Eli Kassner,  (27 May 1924 – 23 August 2018) was a Canadian classical guitar teacher and musician.

Eli Kassner studied guitar in Vienna and Israel before moving to Canada in 1951. He also studied in the United States, Israel, and in Spain, under the great virtuoso classical guitarist, Andrés Segovia. He performed until 1967.

In 1956, he founded the Guitar Society of Toronto. He was its president from 1960 to 1966 and artistic director from 1970 to 2008. In 1967, he established the Eli Kassner Guitar Academy.

He established the guitar program at the University of Toronto and The Royal Conservatory of Music in Toronto (RCMT) in 1959 and started the University of Toronto Guitar Ensemble in 1978.
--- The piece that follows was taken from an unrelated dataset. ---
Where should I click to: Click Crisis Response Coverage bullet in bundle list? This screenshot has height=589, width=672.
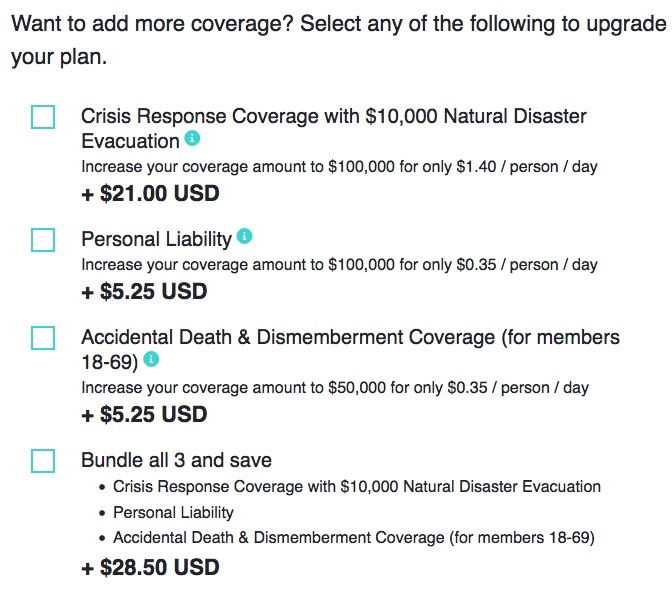[357, 487]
In the 1970s, Kassner became interested in microphotography, and worked as a composer and performer for the CBC Television series The Lively Arts and The Nature of Things.

Eli Kassner was awarded an honorary doctorate from Carleton University and was also inducted into the Guitar Foundation of America's Hall of Fame. In 2009, the Guitar Society of Toronto, honored Eli Kassner with a lifetime 'Artistic Director Emeritus' appointment.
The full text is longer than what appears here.